Siamo entrati nel tunnel: ci siamo innamorati del wrestling.
Il problema è che molti non ci capiranno. La vita del wrestlemaniaco, purtroppo, non è solo un carosello di audaci supplex e salti dalla terza corda. E’ una sequela di incomprensioni, di sterili confronti con quei materialisti da quattro soldi che non fanno che ripetere: «Ma dai, come fai a guardarlo? Tanto non è mica vero che si picchiano».
Ebbene, finora noi appassionati abbiamo taciuto di fronte a simili provocazioni, convinti (da bravi mistici quali siamo) che solo l’ineffabilità rende il giusto tributo alle manifestazioni spirituali. Ma alla lunga le provocazioni sfibrano, e può capitare che il giusto senta insopprimibile il bisogno di scendere sul piano pratico per porre fine alla persecuzione.

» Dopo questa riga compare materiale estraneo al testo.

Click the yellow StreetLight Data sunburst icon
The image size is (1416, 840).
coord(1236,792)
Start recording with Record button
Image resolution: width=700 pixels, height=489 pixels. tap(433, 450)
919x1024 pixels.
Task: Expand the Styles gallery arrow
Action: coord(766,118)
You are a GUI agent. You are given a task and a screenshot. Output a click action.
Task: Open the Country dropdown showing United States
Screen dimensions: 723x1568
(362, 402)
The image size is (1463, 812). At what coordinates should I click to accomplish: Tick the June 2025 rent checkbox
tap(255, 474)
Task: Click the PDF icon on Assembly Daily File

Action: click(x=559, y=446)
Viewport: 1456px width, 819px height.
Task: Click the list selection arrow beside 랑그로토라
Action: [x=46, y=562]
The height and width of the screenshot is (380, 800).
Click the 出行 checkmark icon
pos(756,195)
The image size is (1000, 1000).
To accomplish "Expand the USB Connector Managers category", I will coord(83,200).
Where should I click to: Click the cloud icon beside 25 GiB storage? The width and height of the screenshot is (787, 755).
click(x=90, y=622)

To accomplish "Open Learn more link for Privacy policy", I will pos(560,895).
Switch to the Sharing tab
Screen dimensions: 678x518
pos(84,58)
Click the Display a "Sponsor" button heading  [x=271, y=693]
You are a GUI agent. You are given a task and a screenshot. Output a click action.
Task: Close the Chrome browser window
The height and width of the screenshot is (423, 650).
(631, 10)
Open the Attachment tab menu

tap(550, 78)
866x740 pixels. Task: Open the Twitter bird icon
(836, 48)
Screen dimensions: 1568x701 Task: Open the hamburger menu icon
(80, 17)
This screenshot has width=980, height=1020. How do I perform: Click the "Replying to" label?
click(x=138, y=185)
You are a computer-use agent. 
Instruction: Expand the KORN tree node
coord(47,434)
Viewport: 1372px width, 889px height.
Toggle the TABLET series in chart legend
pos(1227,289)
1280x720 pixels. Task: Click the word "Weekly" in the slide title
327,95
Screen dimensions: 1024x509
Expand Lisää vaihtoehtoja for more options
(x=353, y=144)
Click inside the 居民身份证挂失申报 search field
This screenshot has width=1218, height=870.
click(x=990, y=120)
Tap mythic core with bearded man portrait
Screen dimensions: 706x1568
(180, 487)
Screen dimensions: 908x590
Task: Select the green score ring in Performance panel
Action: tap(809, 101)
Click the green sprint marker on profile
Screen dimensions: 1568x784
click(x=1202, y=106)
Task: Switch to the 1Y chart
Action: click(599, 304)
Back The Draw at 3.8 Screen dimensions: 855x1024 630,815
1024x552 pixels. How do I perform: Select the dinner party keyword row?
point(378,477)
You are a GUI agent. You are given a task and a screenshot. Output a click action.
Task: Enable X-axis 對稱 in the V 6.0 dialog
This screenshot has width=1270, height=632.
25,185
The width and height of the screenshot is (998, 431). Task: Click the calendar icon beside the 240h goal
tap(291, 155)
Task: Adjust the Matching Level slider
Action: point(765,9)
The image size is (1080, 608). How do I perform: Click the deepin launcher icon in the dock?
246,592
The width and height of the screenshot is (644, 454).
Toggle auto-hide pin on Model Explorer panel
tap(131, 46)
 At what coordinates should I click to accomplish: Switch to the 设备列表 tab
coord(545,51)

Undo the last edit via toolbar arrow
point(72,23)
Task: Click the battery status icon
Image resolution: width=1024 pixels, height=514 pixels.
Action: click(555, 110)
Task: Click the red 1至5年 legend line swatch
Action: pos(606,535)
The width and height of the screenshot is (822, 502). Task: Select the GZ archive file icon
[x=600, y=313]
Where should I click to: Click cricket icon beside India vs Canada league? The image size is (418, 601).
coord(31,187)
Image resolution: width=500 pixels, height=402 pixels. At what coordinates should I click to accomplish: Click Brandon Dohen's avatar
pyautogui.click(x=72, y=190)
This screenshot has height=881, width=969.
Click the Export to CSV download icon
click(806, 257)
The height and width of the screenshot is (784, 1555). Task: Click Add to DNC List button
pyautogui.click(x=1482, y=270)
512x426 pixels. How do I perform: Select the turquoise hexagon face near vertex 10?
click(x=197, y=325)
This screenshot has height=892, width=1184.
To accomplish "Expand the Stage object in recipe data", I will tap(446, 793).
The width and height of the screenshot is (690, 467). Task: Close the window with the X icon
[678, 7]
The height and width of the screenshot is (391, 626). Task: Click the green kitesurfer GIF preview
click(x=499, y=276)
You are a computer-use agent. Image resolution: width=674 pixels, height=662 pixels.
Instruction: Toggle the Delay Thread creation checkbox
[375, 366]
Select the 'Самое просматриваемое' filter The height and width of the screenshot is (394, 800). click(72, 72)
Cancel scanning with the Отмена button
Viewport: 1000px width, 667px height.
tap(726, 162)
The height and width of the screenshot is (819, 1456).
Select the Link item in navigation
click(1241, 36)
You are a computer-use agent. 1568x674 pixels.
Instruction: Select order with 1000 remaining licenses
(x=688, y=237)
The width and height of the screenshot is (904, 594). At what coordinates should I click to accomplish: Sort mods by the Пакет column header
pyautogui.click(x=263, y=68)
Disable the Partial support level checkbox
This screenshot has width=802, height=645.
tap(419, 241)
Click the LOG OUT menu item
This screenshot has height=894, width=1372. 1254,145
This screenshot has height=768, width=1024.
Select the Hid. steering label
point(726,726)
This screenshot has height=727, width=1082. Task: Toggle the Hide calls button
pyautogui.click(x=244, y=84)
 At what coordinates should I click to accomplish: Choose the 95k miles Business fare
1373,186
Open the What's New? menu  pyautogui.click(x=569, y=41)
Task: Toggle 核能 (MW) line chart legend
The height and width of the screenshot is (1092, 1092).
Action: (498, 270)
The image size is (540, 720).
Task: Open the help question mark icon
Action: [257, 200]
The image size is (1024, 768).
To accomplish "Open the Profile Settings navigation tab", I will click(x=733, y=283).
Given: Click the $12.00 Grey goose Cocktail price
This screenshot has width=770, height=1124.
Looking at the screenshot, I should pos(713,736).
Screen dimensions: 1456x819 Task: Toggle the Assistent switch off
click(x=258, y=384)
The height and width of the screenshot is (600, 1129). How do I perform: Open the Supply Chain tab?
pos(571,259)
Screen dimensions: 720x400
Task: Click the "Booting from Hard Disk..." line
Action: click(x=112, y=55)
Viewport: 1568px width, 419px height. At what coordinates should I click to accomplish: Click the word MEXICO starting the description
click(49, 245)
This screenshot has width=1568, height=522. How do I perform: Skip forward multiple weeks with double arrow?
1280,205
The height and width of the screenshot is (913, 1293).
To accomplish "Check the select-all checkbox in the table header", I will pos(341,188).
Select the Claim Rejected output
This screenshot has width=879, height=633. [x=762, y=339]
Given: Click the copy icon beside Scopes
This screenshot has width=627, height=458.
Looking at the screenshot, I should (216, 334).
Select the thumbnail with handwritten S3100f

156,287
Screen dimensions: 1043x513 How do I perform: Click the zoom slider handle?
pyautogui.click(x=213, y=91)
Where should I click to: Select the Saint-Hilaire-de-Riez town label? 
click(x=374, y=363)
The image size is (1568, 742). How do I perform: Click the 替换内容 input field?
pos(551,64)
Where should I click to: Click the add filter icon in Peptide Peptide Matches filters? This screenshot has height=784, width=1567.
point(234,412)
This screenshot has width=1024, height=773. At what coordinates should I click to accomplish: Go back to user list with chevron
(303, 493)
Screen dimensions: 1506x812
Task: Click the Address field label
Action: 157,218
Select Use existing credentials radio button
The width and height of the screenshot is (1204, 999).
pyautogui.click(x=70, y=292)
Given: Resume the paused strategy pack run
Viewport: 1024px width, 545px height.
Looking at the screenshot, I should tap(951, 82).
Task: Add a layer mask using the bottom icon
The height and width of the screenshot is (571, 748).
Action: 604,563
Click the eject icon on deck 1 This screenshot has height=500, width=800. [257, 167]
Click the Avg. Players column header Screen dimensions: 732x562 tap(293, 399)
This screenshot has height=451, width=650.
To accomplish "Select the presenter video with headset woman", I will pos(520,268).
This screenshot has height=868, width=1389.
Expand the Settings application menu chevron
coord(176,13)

Eccoci quindi a questo articolo: tre spiegazioni assolutamente ragionevoli di perché SmackDown! sia diventato un programma – feticcio per il popolo del wrestling.

La prima spiegazione è di matrice assolutamente televisiva.
Il wrestling è la neotelevisione portata fino ai suoi limiti. Il format di SmackDown! presenta infatti tutti gli stilemi che la critica riconosce come neotelevisivi.
Vi è innanzitutto un luogo delimitato a livello spaziale (l’arena) presidiato dalle telecamere che hanno il compito di catturare ogni azione che vi venga compiuta, come nei reality show che vanno tanto di moda.
Vi è l’imprevisto, lo scarto dalla norma. Ma è perfettamente gestito linguisticamente: è reso trasparente, viene mostrato nel suo svolgersi senza che ne venga perso un solo secondo. Viene proposto nell’inquadratura e riproposto nel replay. E’ un imprevisto intelleggibile.
Vi è una grammatica dei sentimenti degna della miglior soap opera, come già ci spiegava Giacomo Valenti in una intervista di qualche mese fa: quello che veramente SmackDown! mette in scena sono le emozioni, non la dimensione prettamente fisica della lotta.
Vi è poi un commento che si rifà alle migliori tendenze dell’infotainment: la coppia Recalcati – Valenti ai microfoni ripropone la ormai classica alternanza tra visione tecnica e visione patemica dell’evento, che tutte le trasmissioni sportive hanno già fatto propria.
E per finire, SmackDown! è un meccanismo portentoso di creazione di personaggi. Si tratta di personaggi trash, non c’è dubbio, ma non è forse l’attrazione per il trash che ci spinge a mandare i nostri vip su un isola deserta a patire la fame o in una fazenda messicana a superare improbabili prove di coraggio? A conti fatti non si può non ammettere che rispetto ai format in voga di questi tempi SmackDown! è un esempio di buon gusto.

Da qui il passo è breve per giungere alla seconda spiegazione ragionevole del nostro amore per il wrestling, quella estetica: SmackDown! è una [img4] gioia per gli occhi, è bellezza. Non a caso uno dei suoi tormentoni è: «Questi sono grandissimi atleti».

La terza spiegazione nasce invece da una considerazione di tipo sociologico.
Il wrestling fa proprio della smaccata inverosimiglianza la propria forza.
I lottatori si prendono a pugni, si lanciano fuori dal ring, si sfasciano sedie sulla schiena. Eppure, come i protagonisti di un videogioco, nella puntata seguente sono di nuovo in pista per un altro incontro.
I rancori non sono reali. Vengono presto accantonati in vista di un match di coppia.
Il punto è questo: SmackDown! è l’allegoria di un conflitto senza vera violenza.
E se guardiamo la situazione attuale della nostra quotidianità, in cui a prescindere dall’esistenza dichiarata o meno di conflitti a farla da padrone è la violenza, allora il wrestling può quasi apparirci come un’utopia festosa.